Bargain Spanish properties available as Brits sell up

Financial and overseas property expert Simon Conn is pointing his finger at potential bargain Spanish properties available as Expat Brits sell up before Brexit.

Spain’s National Statistics Institute has produced data showing the number of British Citizens living in Spain has declined from 400,000 in 2008 to around 250,000 today.

Simon suggests that several factors that have led to a decline in Brits living in Spain that includes the devaluation of the pound against the euro and all the uncertainty over Brexit.

He says: “Buyers may be looking to purchase a holiday or retirement home, rather than using it as a main residence, or perhaps they want to rent the property out or have it as a long-term investment. I think there could be bargains to be had as some sellers may take a discount for a quick sale. There are also currency exchange issues to be taken into account.”

Currency specialists for Moneycorp, Meyrick Green said: “It’s well known that the pound has struggled against other currencies since the referendum result. Those selling property in Spain and repatriating the money to the UK now receive more pounds for their euros than they would have done two years ago.

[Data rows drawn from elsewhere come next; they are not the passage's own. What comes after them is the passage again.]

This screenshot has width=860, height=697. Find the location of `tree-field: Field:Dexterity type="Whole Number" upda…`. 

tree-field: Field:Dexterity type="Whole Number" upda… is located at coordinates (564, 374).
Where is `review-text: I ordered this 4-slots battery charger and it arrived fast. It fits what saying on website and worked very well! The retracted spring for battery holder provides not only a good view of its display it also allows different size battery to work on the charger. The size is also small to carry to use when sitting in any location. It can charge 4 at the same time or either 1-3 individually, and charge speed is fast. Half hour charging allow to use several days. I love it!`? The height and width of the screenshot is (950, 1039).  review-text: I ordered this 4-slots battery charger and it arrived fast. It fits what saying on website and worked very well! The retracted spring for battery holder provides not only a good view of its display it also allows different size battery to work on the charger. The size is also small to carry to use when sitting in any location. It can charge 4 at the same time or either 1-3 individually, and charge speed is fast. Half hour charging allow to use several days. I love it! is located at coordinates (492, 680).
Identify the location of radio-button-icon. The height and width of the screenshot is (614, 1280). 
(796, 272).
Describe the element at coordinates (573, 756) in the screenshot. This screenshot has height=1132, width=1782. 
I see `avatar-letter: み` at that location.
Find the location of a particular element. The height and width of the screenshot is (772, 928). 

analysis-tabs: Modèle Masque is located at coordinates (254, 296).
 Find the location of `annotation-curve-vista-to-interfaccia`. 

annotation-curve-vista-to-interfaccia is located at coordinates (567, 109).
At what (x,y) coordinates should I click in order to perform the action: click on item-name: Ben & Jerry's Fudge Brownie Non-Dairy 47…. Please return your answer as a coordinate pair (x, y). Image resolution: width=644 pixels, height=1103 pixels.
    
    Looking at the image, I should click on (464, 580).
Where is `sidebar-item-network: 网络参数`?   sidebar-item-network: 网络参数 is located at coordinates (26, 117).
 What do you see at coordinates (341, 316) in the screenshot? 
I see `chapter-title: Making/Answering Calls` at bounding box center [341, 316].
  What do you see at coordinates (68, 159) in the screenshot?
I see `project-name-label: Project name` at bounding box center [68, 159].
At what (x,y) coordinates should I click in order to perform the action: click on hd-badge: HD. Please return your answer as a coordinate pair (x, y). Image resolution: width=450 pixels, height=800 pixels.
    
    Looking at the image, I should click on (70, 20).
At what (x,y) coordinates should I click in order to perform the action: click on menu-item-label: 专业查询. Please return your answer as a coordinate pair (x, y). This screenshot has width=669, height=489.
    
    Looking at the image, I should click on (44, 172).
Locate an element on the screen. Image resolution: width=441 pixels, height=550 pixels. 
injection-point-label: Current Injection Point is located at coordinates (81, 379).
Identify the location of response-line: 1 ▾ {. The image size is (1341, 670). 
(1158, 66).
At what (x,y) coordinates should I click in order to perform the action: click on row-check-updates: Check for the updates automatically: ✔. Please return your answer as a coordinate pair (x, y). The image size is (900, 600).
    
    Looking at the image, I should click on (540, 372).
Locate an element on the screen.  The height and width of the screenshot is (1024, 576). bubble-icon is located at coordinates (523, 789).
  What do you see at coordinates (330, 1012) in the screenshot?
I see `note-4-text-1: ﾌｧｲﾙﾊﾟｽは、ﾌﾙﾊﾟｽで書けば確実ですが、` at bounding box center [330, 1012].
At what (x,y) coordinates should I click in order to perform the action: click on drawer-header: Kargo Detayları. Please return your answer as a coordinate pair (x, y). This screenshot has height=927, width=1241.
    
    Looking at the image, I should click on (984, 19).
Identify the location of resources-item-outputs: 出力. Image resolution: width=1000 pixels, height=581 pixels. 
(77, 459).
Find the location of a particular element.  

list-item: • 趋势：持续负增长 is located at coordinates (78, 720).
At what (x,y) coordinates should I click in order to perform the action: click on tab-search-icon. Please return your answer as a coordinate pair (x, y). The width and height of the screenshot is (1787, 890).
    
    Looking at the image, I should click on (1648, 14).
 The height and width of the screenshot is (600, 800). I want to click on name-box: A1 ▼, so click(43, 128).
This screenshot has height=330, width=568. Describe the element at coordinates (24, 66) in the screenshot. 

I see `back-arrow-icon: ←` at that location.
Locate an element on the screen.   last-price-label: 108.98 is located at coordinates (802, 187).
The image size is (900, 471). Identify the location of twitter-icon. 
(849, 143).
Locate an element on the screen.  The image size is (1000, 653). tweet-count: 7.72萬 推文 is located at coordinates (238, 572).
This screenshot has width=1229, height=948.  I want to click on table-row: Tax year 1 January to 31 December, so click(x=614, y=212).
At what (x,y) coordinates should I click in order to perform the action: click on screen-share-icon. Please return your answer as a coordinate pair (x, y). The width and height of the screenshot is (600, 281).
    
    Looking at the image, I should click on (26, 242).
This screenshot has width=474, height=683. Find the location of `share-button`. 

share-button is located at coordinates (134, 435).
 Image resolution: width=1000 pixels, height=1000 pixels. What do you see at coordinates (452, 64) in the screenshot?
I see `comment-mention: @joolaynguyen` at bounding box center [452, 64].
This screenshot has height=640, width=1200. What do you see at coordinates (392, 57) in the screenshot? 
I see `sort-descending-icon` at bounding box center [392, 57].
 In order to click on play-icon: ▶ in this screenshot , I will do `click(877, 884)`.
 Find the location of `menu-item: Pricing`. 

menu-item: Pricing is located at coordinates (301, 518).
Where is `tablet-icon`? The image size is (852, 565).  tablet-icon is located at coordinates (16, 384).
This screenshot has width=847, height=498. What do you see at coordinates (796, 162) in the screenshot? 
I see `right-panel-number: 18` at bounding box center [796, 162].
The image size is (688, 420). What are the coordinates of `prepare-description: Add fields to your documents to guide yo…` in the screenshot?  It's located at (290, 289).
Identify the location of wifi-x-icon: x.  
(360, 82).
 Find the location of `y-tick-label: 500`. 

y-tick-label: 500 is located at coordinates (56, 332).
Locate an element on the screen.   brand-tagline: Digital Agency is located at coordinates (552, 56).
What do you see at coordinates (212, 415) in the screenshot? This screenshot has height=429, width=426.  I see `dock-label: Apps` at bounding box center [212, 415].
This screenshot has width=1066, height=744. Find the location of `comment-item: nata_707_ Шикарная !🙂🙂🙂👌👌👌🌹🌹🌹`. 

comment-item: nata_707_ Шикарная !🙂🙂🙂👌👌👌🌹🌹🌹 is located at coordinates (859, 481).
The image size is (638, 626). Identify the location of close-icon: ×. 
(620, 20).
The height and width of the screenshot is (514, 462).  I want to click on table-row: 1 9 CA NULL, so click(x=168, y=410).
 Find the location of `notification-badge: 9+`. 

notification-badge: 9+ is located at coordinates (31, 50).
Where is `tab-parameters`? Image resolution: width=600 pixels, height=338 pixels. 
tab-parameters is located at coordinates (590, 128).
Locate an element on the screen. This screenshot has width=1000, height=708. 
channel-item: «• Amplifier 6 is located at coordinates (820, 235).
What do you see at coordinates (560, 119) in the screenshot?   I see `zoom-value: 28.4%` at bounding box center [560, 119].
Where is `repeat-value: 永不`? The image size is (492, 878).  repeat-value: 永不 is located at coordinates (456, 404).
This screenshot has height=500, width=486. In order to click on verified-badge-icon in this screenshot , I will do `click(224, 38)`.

In the last six months, the GBP/EUR exchange rate has oscillated between roughly 1.15 and 1.10. This increased volatility is expected to continue whilst the Brexit negotiations are taking place, presenting an opportunity for both buyers and sellers to maximise their transfers,” Meyrick added.

A   solicitor at Judicare Group, Peter Esders who specialises in international legal issues, says he is seeing what Simon describes happening on a day-to-day basis. “British sellers who were previously unable to put their property on the market due to the financial losses that they would incur if they did are now able to do so, thanks to the exchange rate.

At the same time, buyers are able to get a bargain by buying from a motivated seller who wishes to return to the UK. Effectively, sales are now working out financially, but equally, buyers are getting a bargain despite the exchange rate working against them. Long term, it does appear to be a win-win situation, especially for those people who are fed up with waiting before doing something.”

Simon agrees with this and predicts that sales in Spain will gain momentum: “It is still quite busy for mortgages worldwide and I expect this sector to pick up again next year after Brexit has passed, as people will become more aware of where the property markets are heading.”